The government’s theory at the trials of Nelson and Thompson was that those individuals were guilty as aiders and abettors in carrying out a plan to break into a jewelry store, said plan having been devised at the McNair enlisted club. Appellant was called as a government witness against Nelson and contradicted the stipulation of fact by testifying under oath that although he and Nelson met at the McNair enlisted club, they did not discuss a break-in or plan to break into a jewelry store. Appellant testified that later, as they walked downtown, he “said something about breaking the store window” but he was not sure “if everybody heard me or not.” Appellant testified that he was the only one who threw a brick. As a defense witness at Thompson’s trial, appellant initially testified under oath that a plan had .been made at the McNair club, but later changed his testimony and denied the existence of such a plan. Appellant’s allegedly false testimony in the courts-martial of Nelson and Thompson, in which he denied the prior planning of the jewelry store break-in, forms the basis for the two specifications of perjury before us.
With respect to appellant’s first contention, in a court-martial for perjury “it must be shown that the court-martial was duly detailed and constituted.” Paragraph 210, Manual for Courts-Martial, United States, 1969 (Revised edition) [hereinafter cited as Manual]. Appellant relies on United States v. Alston, 11 M.J. 656 (A.F.C.M. R.1981), for the proposition that a presumption of regularity does not attach to courts-martial and that the lack of a document evidencing whether the previous court has been duly detailed and constituted is a fatal defect in proof. However, Alston ignores an early decision of this court which determined that a presumption of regularity attaches to evidence of a prior judicial proceeding.
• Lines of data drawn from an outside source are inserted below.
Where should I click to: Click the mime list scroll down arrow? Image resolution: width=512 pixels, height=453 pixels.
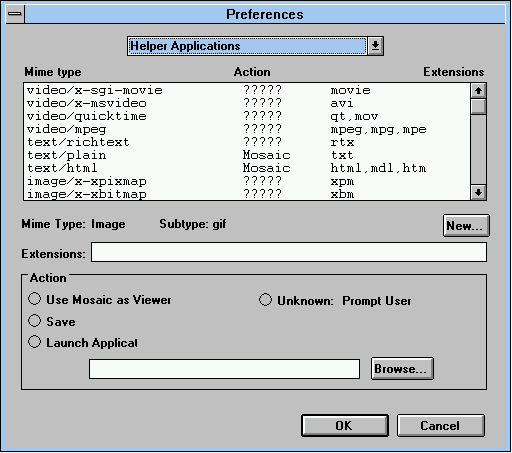pyautogui.click(x=478, y=192)
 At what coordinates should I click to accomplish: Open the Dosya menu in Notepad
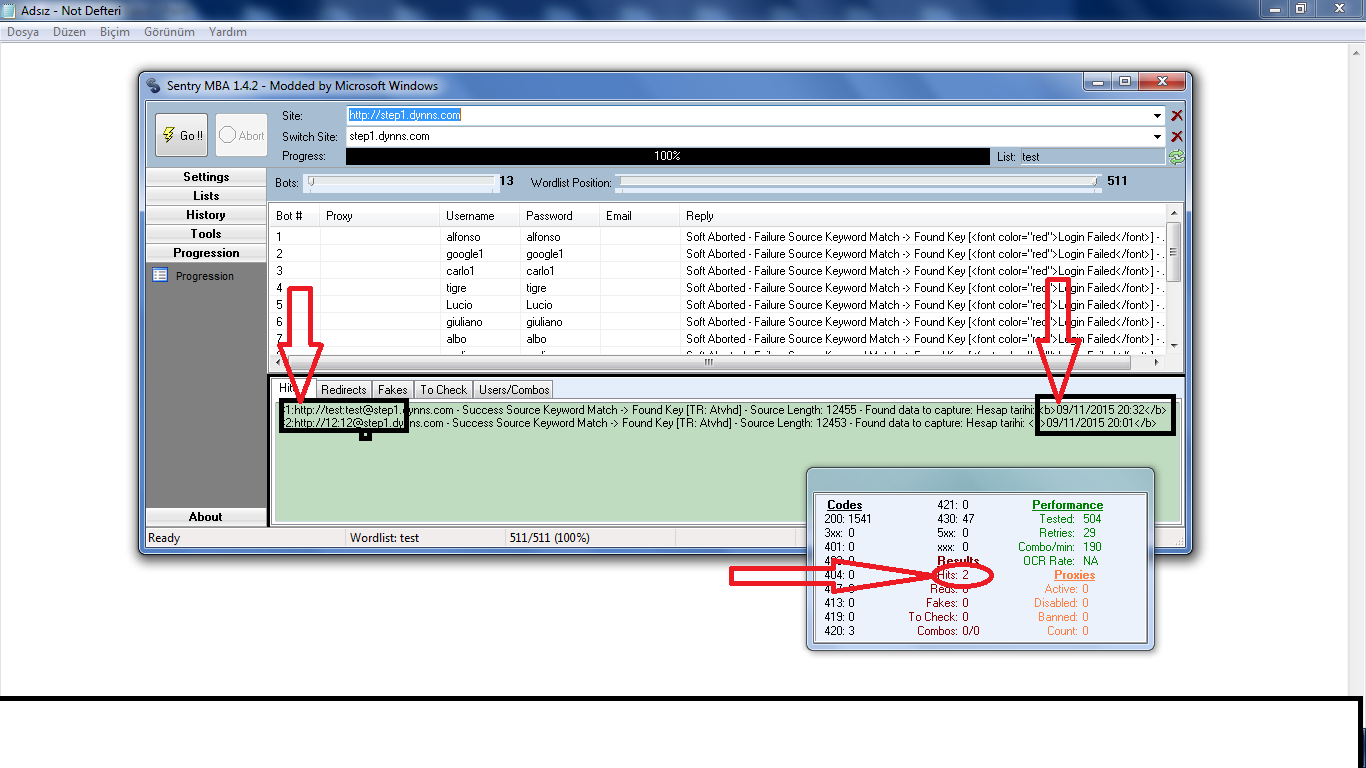click(x=23, y=32)
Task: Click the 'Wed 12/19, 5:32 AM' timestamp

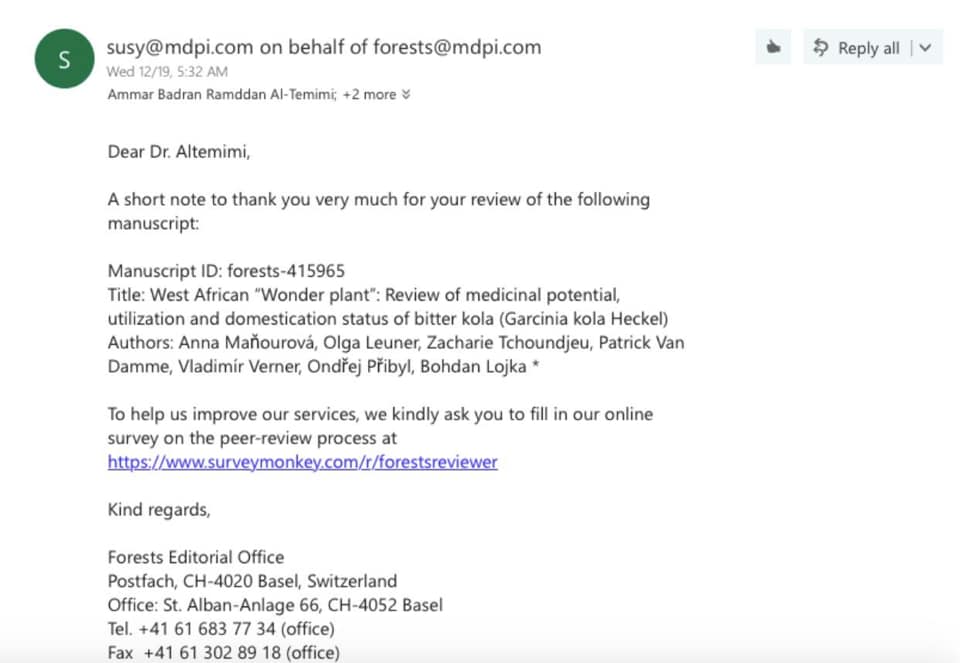Action: [167, 72]
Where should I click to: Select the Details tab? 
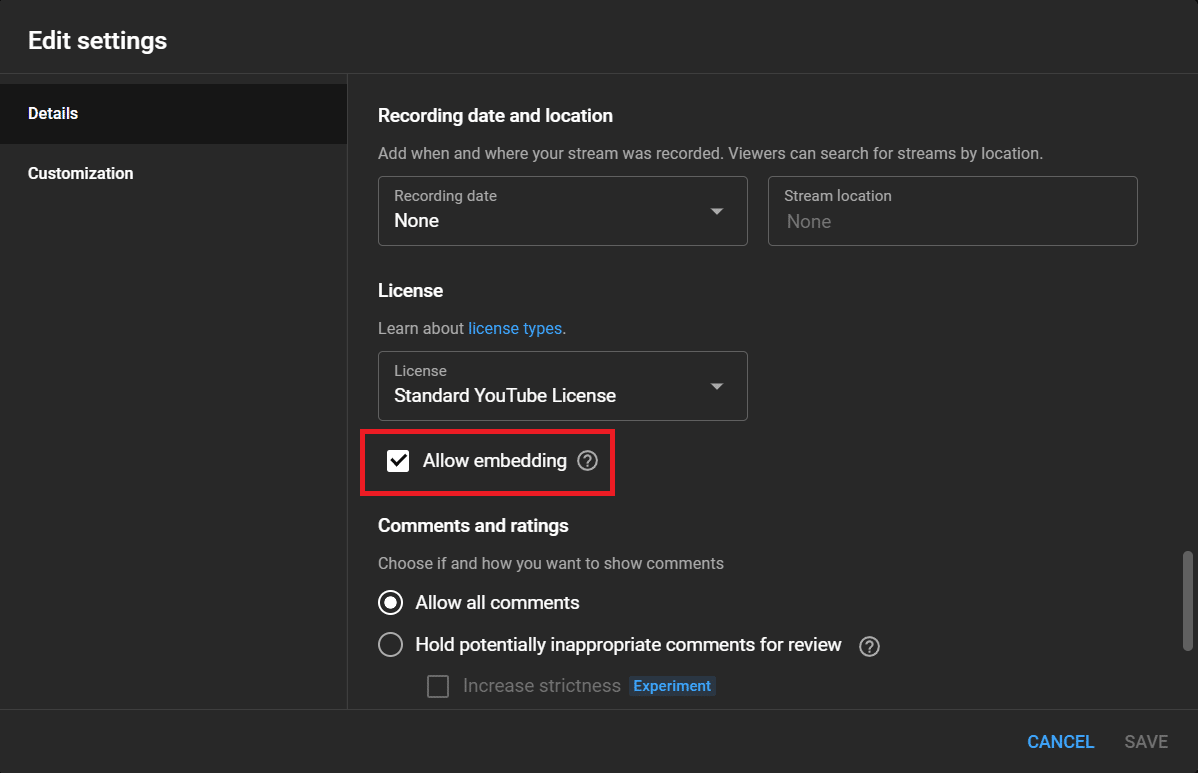pos(53,113)
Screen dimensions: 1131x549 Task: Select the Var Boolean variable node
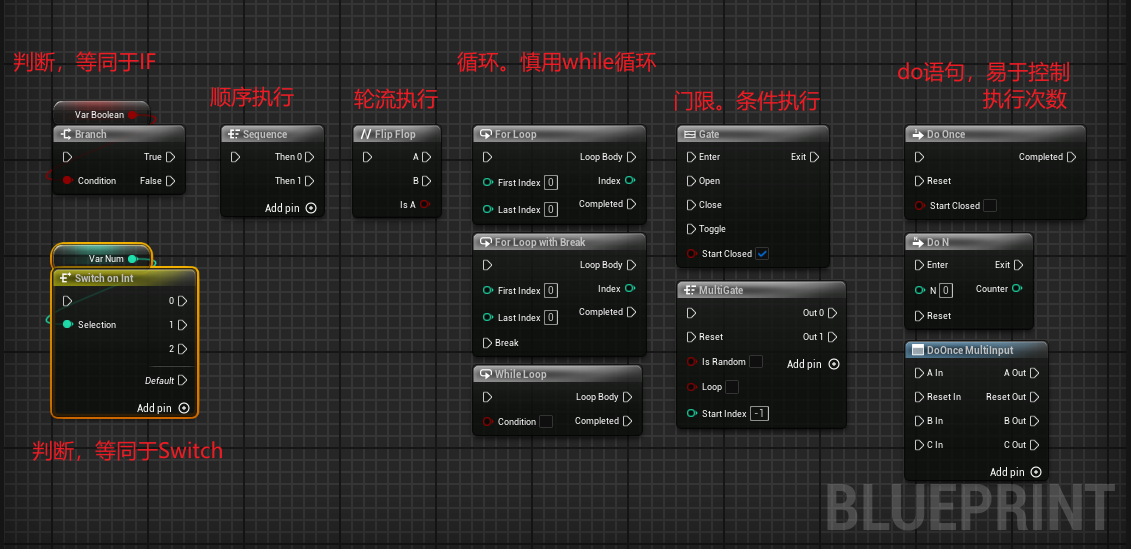pyautogui.click(x=99, y=115)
United States v. Newton, 22 C.M.R. 534, 544 (A.B.R.1956) (interpreting a virtually identical provision in the Manual for Courts-Martial, United States, 1951). We find Newton to be the more persuasive. The government met its burden in this case by introducing into evidence portions of the records of trial from both the Nelson and Thompson trials which reflected on the first page of each exhibit the name of the case, the trial date, and the fact that each was tried by special court-martial convened by the Commander, V Corps, United States Army, a general court-martial convening authority. This evidence raises a presumption that both special courts-martial were duly detailed and constituted.
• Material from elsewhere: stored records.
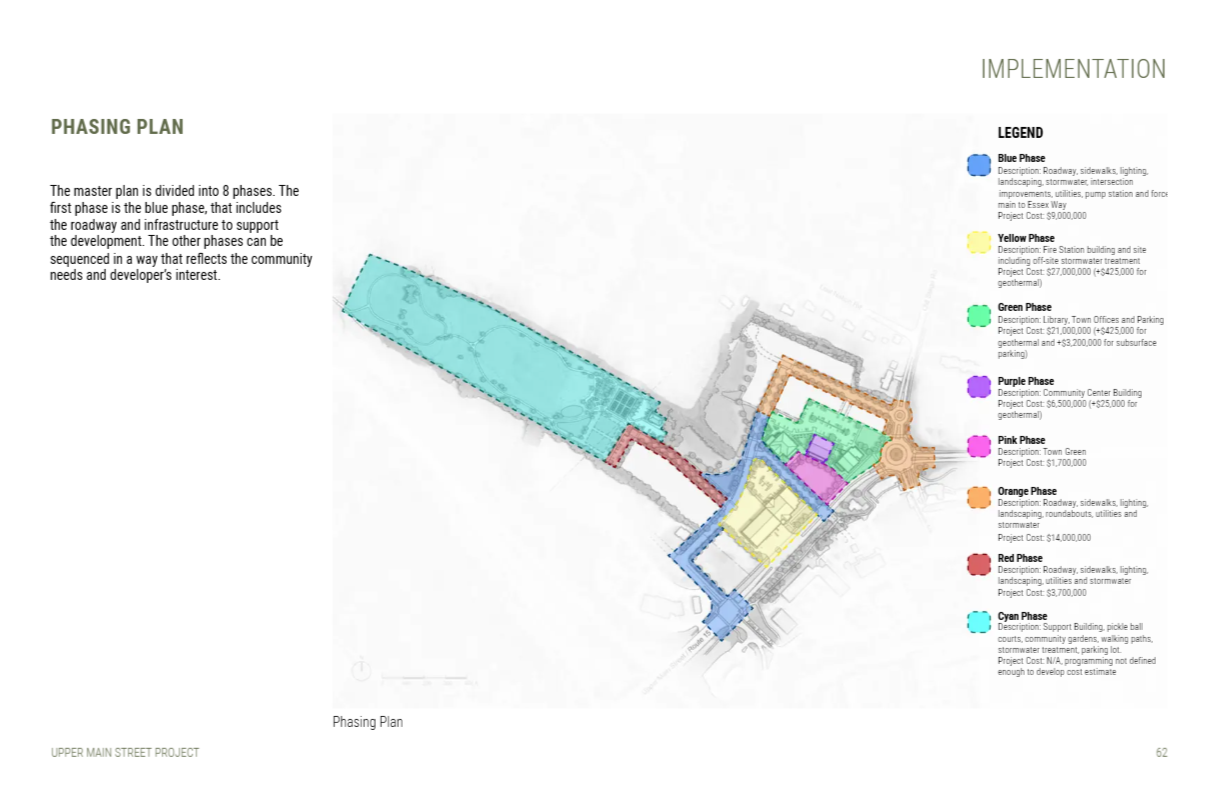Click the UPPER MAIN STREET PROJECT footer link
This screenshot has height=785, width=1219.
point(123,754)
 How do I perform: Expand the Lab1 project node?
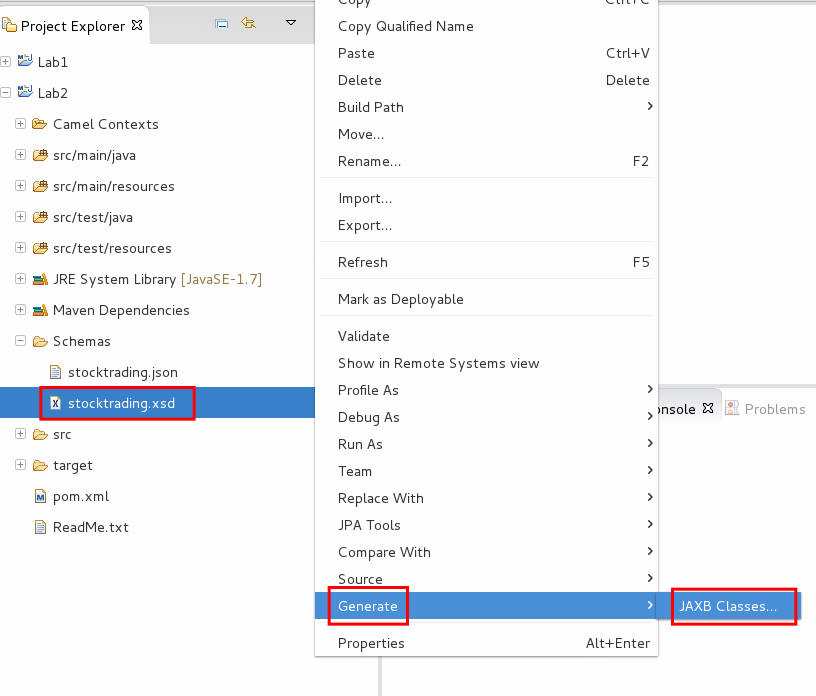6,62
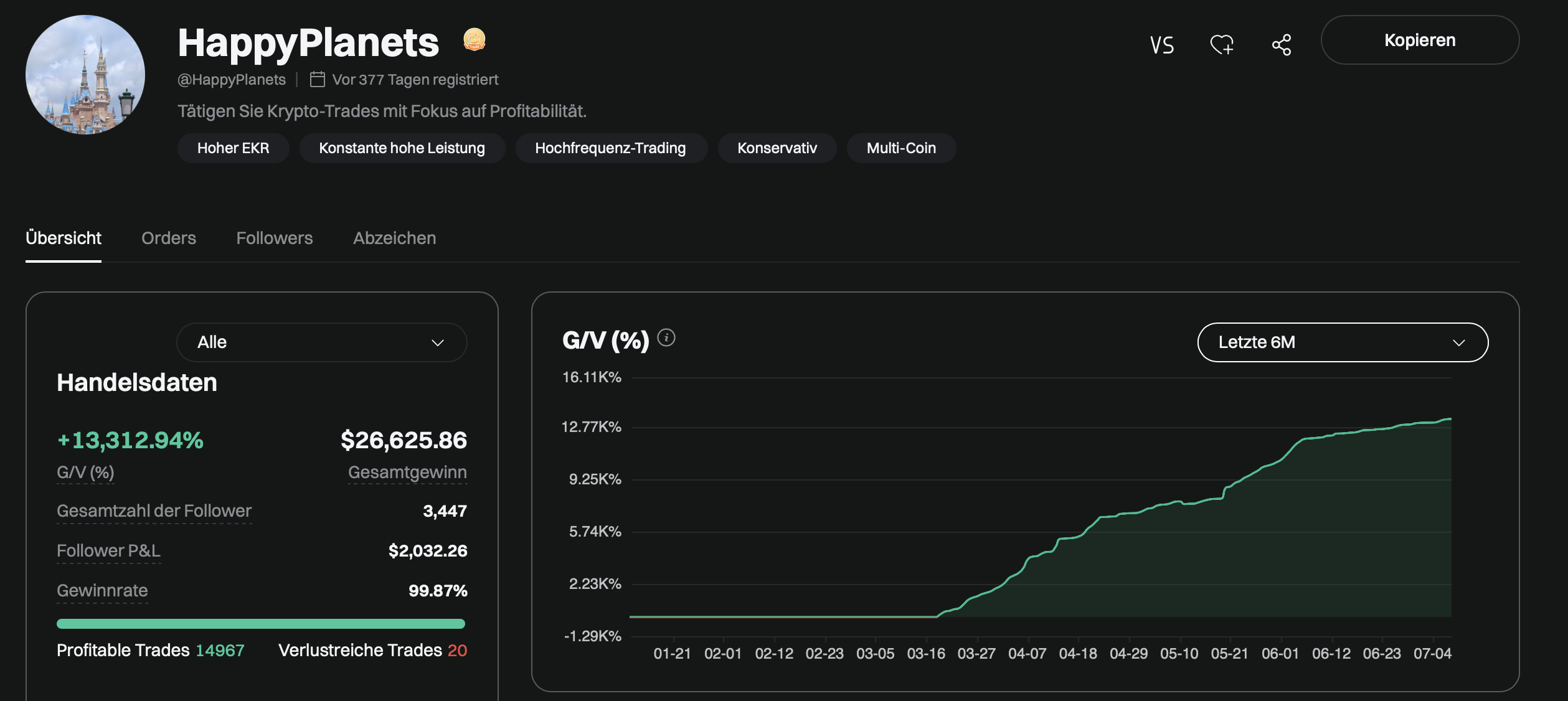The width and height of the screenshot is (1568, 701).
Task: Expand the Letzte 6M time range dropdown
Action: tap(1343, 342)
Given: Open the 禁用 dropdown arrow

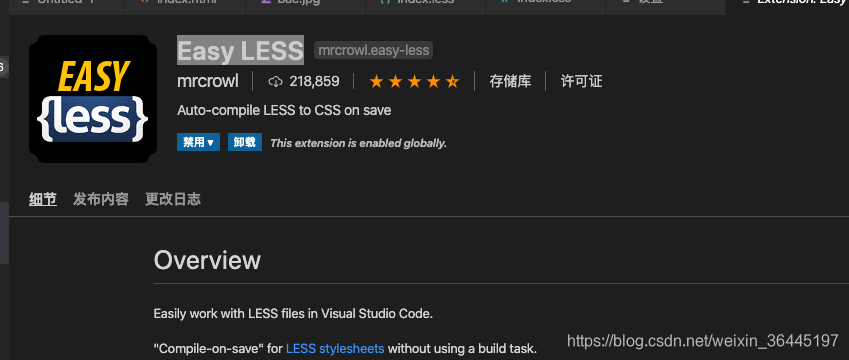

Appellant’s second contention is grounded on the “two witness” principle which provides that the falsity of allegedly perjured testimony must be proved by the testimony of two independent witnesses or the testimony of one witness supported by corroborating evidence. Weiler v. United States, 323 U.S. 606, 607, 65 S.Ct. 548, 549, 89 L.Ed. 495 (1945); United States v. Guerra, 32 C.M.R. 463, 466 (C.M.A.1963). As a result, a perjury conviction “cannot be [979]*979sustained by mere evidence of inconsistent or contradictory statements made under oath, but that the falsity of the statement charged to be perjured must be established either by two independent witnesses, or by one witness who ‘is supported by independent evidence that is inconsistent with the innocence of the defendant’.” United States v. Buckner, 118 F.2d 468, 469 (2d Cir.1941).1
However, the two witness rule does not apply where the falsity of an accused’s oath is “directly disproved by documentary or written testimony springing from [the defendant], with circumstances showing the corrupt intent ... [or] by a public record, proved to have been well known to the defendant when he took the oath.” United States v. Wood, 14 Pet. 430, 441, 39 U.S. 430, 10 L.Ed. 527 (1840); United States v. Flores-Rodriguez, 237 F.2d 405, 408 (2d Cir.1956). See also Hammer v. United States, 271 U.S. 620, 627, 46 S.Ct. 603, 604, 70 L.Ed. 1118 (1926) (“[Undoubtedly in some cases documents emanating from the accused and the attending circumstances may constitute better evidence of such falsity than any amount of oral testimony”); United States v. Nessanbaum, 205 F.2d 93, 96 (3d Cir.1953); Annot. 49 A.L.R.Fed. 185, 203-204 (1980). This exception to the “two witness” rule is fully applicable in military law, where it is set forth at paragraph 210, Manual,2 which provides that:
documentary evidence directly disproving the truth of the statement charged to have been perjured need not be corroborated if the document is an official record shown to have been well known to the accused at the time he took the oath or if it appears that the documentary evidence had sprung from the accused himself — or had in any manner been recognized by him as containing the truth — before the allegedly perjured statement was made.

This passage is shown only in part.